What's more to add? I'm a fat-ass with no self-control and I eat, eat, eat. Vomit.


Friday, December 29, 2006

I binged and purged 3 (count 'em) three times today. I look horrible. I feel horrible. My stomach's killing me.

The problem is.....somehow I thought all this binging would be OK....because I'd be puking it out. But the truth is (and I've always known this, so why I'm speaking of this as if it's some new revelation...?) that BULIMIA SUCKS and it will NOT make you thin.....true, it MAY (but a definite large MAY NOT also applies here) stop you from being a complete fat-ass....but yes, sadly....bulimia will NOT make you THIN. So if THIN is what you want....I'd suggest straying from "The Bulimic Savior" on this one and sticking with good ol' Anorexia. Because if you want to keep eating incessantly and not be, like I said, completely overweight and wearing size 5 jeans all over the place then by all means, let Mia save you.....but that doesn't mean you'll be rockin' those size 0 jeans, k? At least in MY case, that's just not possible....anorexia is the ONLY WAY for me to be thin. Sad but true.....like the Metallica song.

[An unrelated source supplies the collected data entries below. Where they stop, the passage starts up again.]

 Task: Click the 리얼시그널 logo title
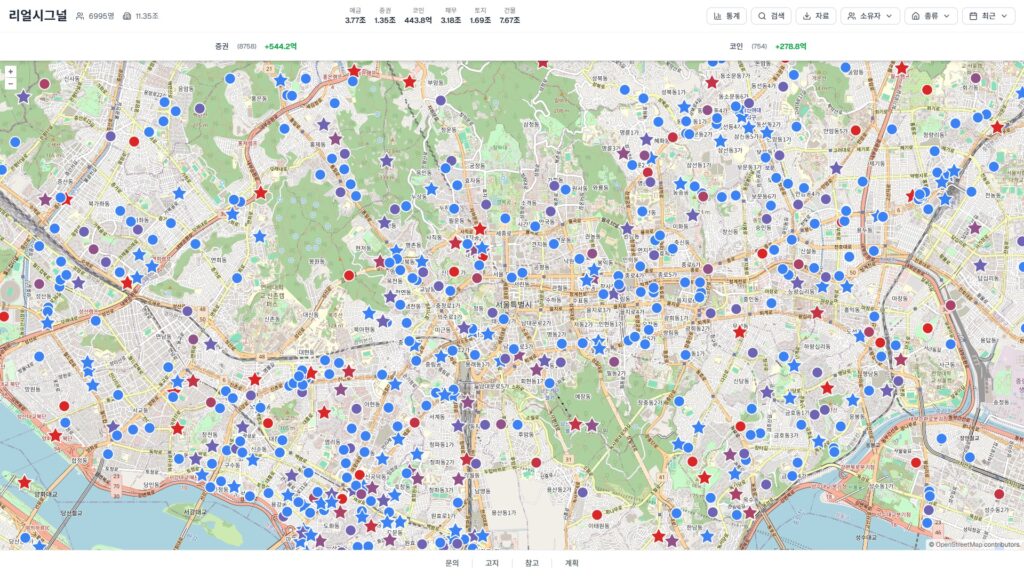(x=37, y=16)
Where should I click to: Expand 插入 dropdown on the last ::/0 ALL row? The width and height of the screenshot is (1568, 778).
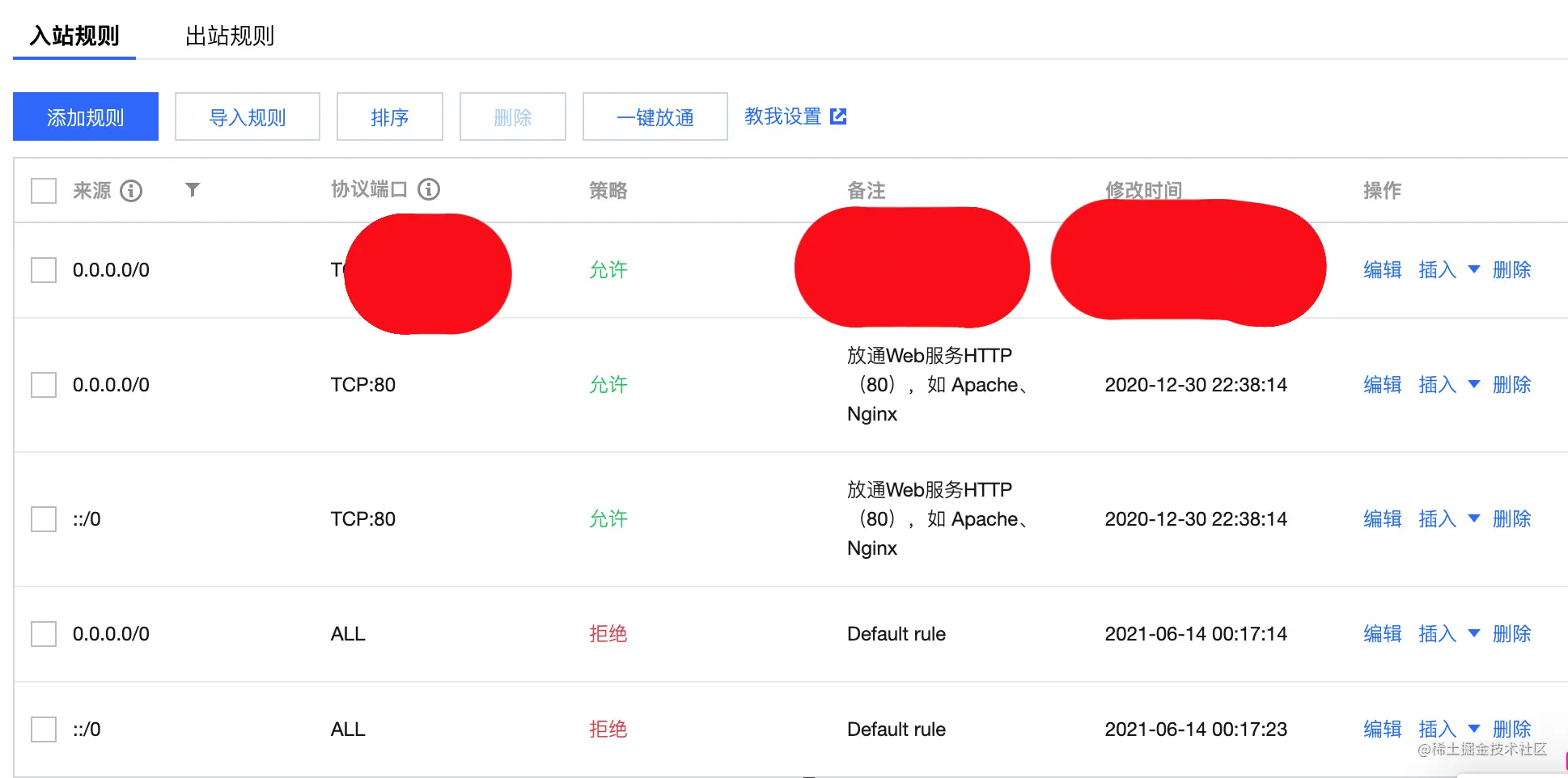(1474, 729)
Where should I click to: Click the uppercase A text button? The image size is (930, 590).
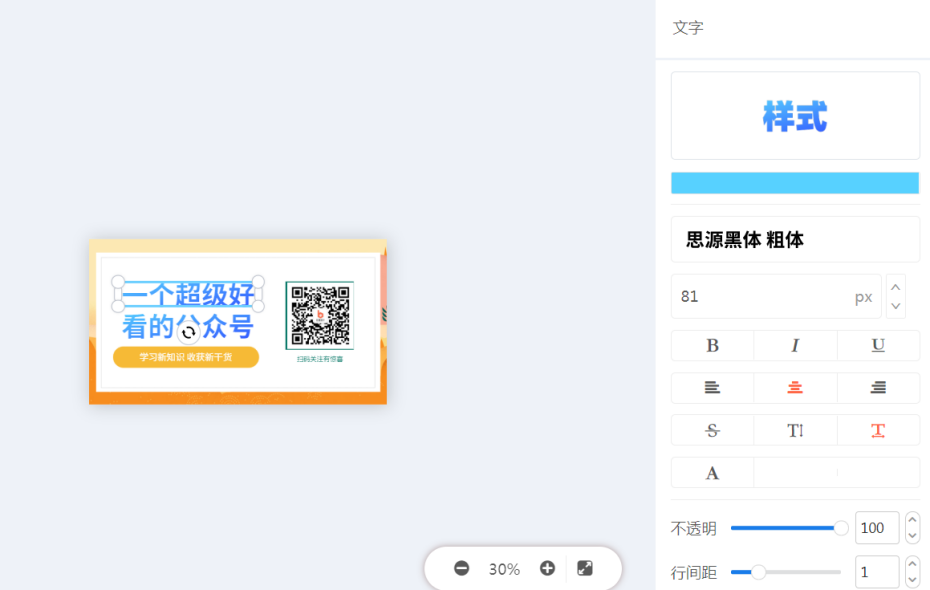click(x=712, y=473)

And that's the story of my life, folks.....She CAN'T BE THIN unless she's starving. She can't be thin unless she's eating about 100 calories a day, or nibbling on a baby carrot, or chew-spittin' candies and shiznit.....what I noticed though that's slightly (OMiGOSH!) remarkable....ha.....is that now that I'm (holy shit!) "normal weight" (aka Fat as Fuck), even though I DO purge a lot on certain occasions (such as today), my cheeks aren't as CHIPMUNK-ish as they used to be when I'd binge-purge while being underweight. I wonder why....OH YEAH....you know what I read? If you have a "squishy" jawline that could mean you're a candidate for diabetes....something about water retention...same goes for puffy ankles. AND if you mega-dose on vitamins (that's me...) then you could get cancer later on in life....I'm not too worried though, I mean that's life....everything we do is dangerous, it seems like, doesn't it? Don't go tanning! Skin cancer! Don't eat candy! Diabetes! Take your vitamins or die! But take TOO MUCH of your vitamins and you'll die too!! Crap, people....we're all going to run out of gas someday.

So....yeah. I just need to fucking be anorexic again. Like, that's my plan. Well....I have a shit-load of plans, but this is not the place to discuss it all with you, my lovely ANA BUDDIES. Wouldn't want to bore ya. But just letting you know, my depression (I've never been DIAGNOSED...but trust me, I've suffered it) is probably like 89% because of my weight gain. Other than that, I guess my life is BEAUTIFUL. I just want to be a size 0....and around 95 pounds again. So like 10 pounds to go....and the New Year is coming so what better time than now, huh? I CAN SEE IT NOW! Life will be perfectly-perfect again! :) I really do LOVE LIFE!!! It's just this whole WEIGHT THANG that's bringing me down....anytime I have a bloated stomach, my world comes crashin'....I even thought "Hell, I should replace being Bulimic with being an Alcoholic!" but I don't think that's a very smart idea at all. It was just a stupid thought because you know what they say, you replace one bad habit with another...or one addiction with another. That is all. Much love to all of you beautiful ladies struggling with this WEIGHT HORR0R & Have a spectacular New Year, mm-k? I love you...because I do. And I miss xanga....and being damn tiny! Hehe. So I PROMISE 95 will come sooooooon.....like, definitely before Valentine's day, for sure!!!!!! Pray with me here, and I'll do the same.